Caravan is/was a starstruck band hailing from Canterbury, England. In the short lifespan that was progressive rock, Caravan operated under the radar both due to the fault of indifferent record labels and a lineup that to this day just can't keep its butt in the throne. Like almost every other progressive rock band, they were unfairly assassinated by punk rock and disco in the late '70's. Most bands of their ilk never recovered.
When I saw the advertisement in the newspaper a few weeks ago showing a double-bill at Shank Hall consisting of Caravan and their prog-rock brethren in Nektar, I felt that this would be one of my few chances prior to the afterlife to see a unit that has become one of my favorite all-time bands.

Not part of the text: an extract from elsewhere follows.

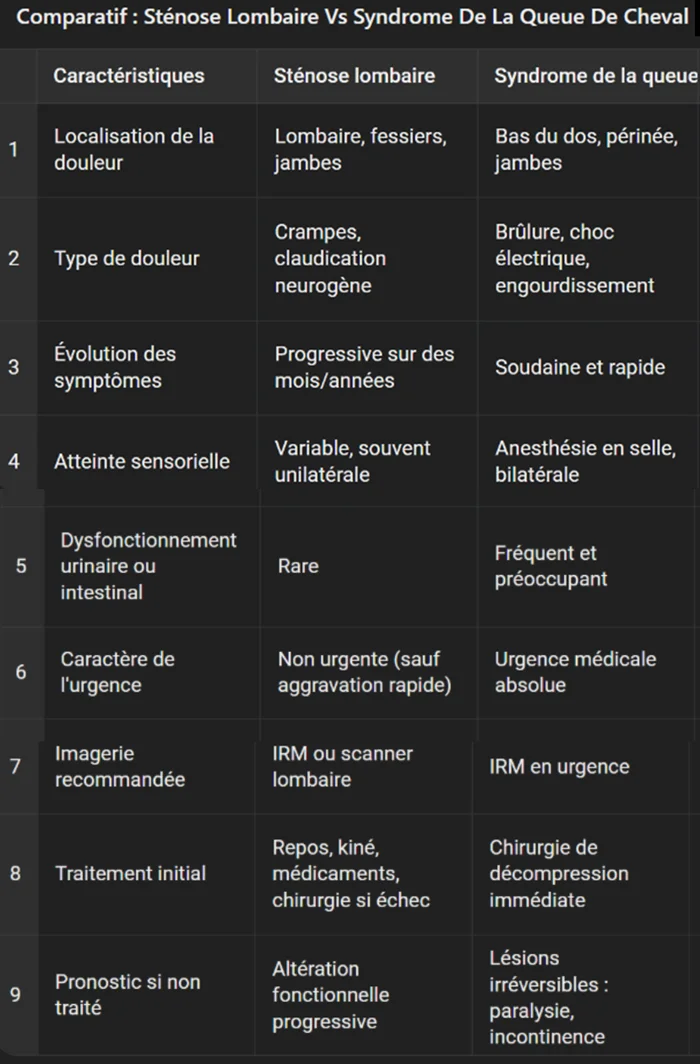
Task: Select the "Anesthésie en selle, bilatérale" cell
Action: (x=584, y=461)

Tonight the boys in Caravan satisfied my dreams. With original members Pye Hastings and drummer Richard Coughlin, along with erstwhile members Jim Leverton, multi-instrumentalist Geoff Richardson, lead guitarist Doug Boyle and a keyboardist with a very European name that I didn't catch that was once in the band Camel (research it yourself; this guy was amazing!), Caravan played the set I always dreamed of, and then some. All the perennial favorites were here: "Golf Girl", "And I Wish I Was Stoned (Don't Worry)", "9 Feet Underground" and the closer "For Richard", along with other songs old and new that left my ears ringing, my inner child doing an interpretive dance, and my bladder in dire need of emptying from the Guinness draft and the bottle of Newcastle thank I drank before and during the show.

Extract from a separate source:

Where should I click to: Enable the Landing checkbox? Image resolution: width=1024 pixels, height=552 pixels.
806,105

I was hoping to meet some of the members of the band after their set, but they never came out from behind the magic black curtain at Shank Hall. No problem. For one night, without even knowing it, they made an aging man's dream come true.

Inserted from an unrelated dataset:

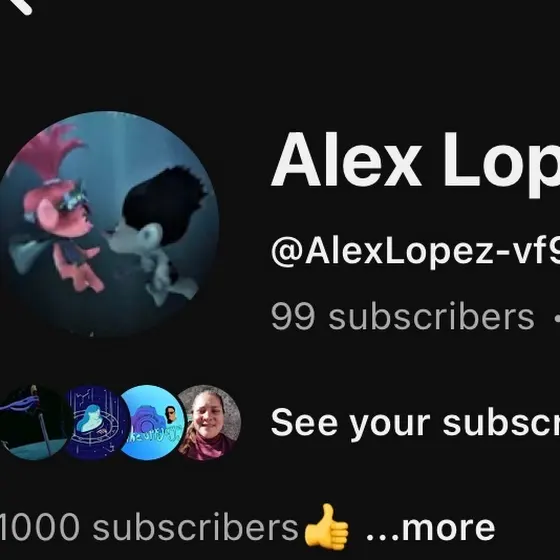Tap the number 1000 in channel description

click(39, 527)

I only have one fear now. I truly though I would never see Caravan play a concert while I was alive. They are one of the bands I figured I'd see in the afterlife. Could it be that all of my dreams on this planet have finally come true? Is it safe for me to die now? What's left? Should I be questioning my entire existence now that Caravan has played "The Dog The Dog He's At It Again" while I was still drawing breath (albeit smoke -saturated breath)? As I go to sleep, I go with the knowledge that this may be the night that I don't wake up as I'm falling in my dreams. If you don't hear from me again, it's been a great ride. Love always.